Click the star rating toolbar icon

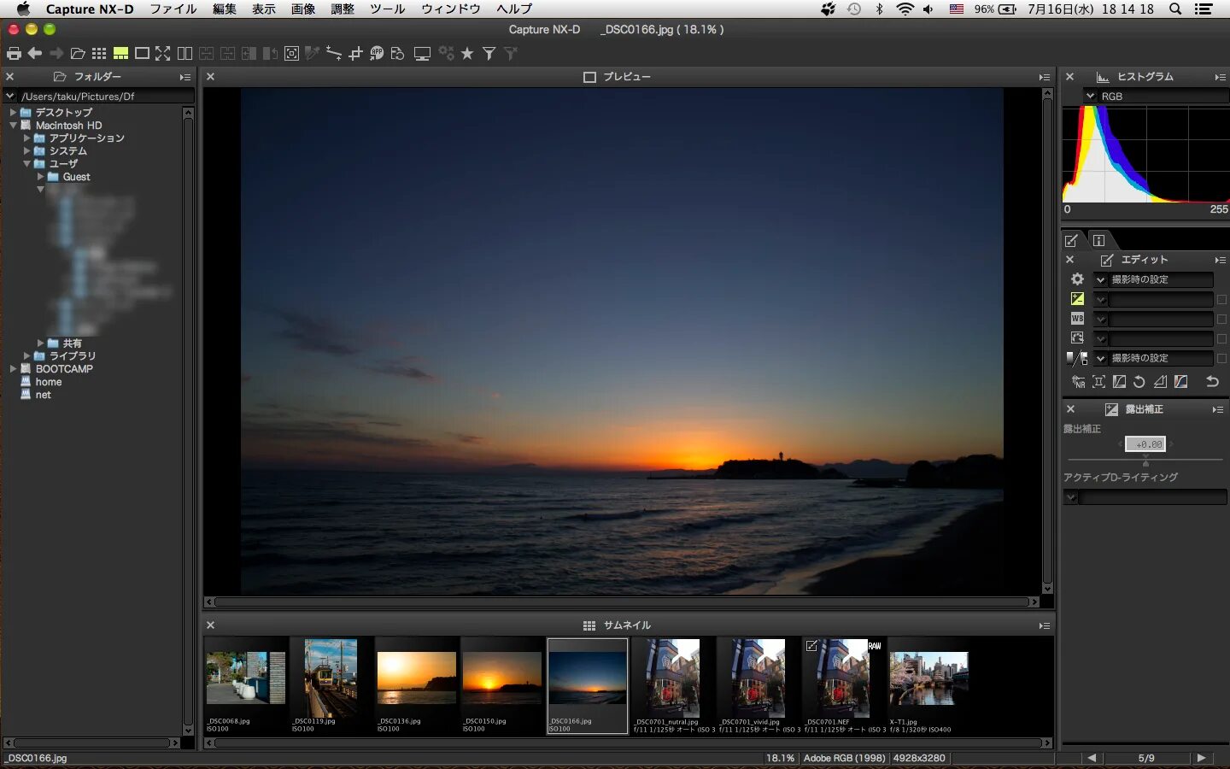[467, 54]
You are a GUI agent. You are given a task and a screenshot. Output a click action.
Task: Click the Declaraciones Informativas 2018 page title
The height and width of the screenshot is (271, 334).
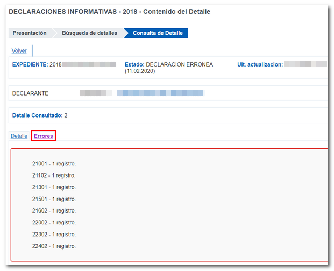110,12
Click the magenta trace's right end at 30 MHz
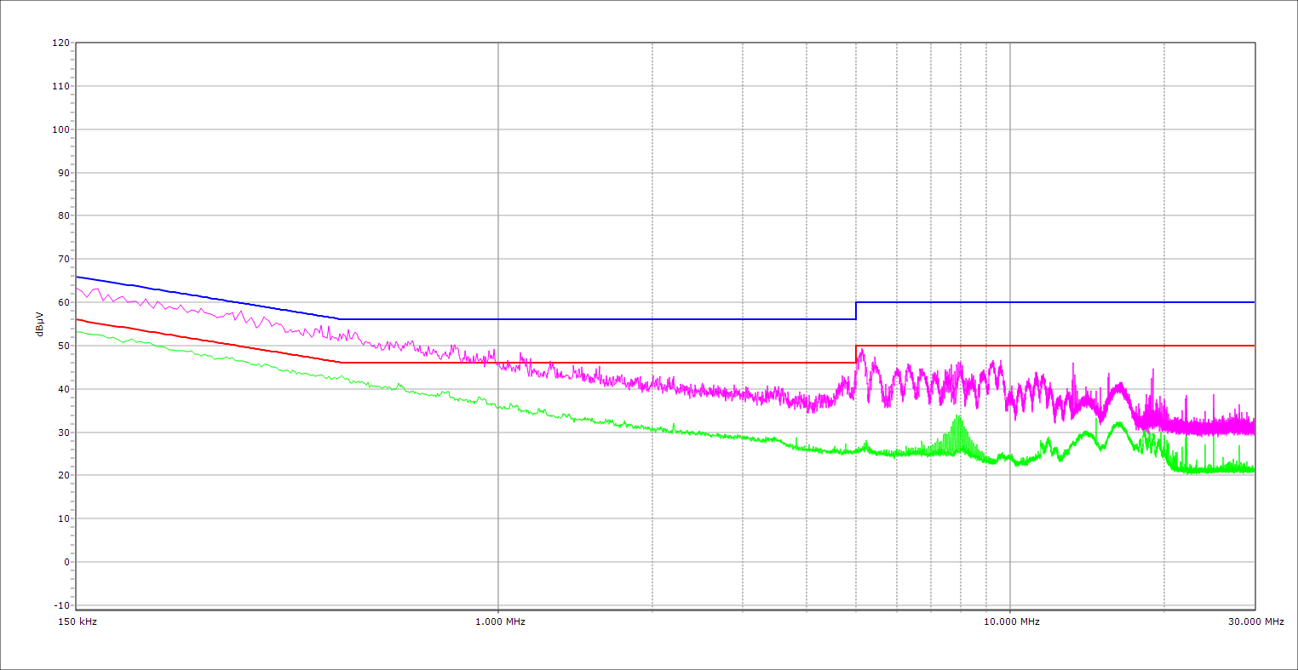 point(1254,427)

**TASK INSTRUCTIONS**
This task calls for the records to be copied exactly, without pictures.

**SOLUTION TO THIS PROBLEM**
Click the star rating toolbar icon

[467, 54]
You are a GUI agent. You are given a task and a screenshot. Output a click action.
Task: Click the Declaraciones Informativas 2018 page title
The height and width of the screenshot is (271, 334).
110,12
Click the magenta trace's right end at 30 MHz
 point(1254,427)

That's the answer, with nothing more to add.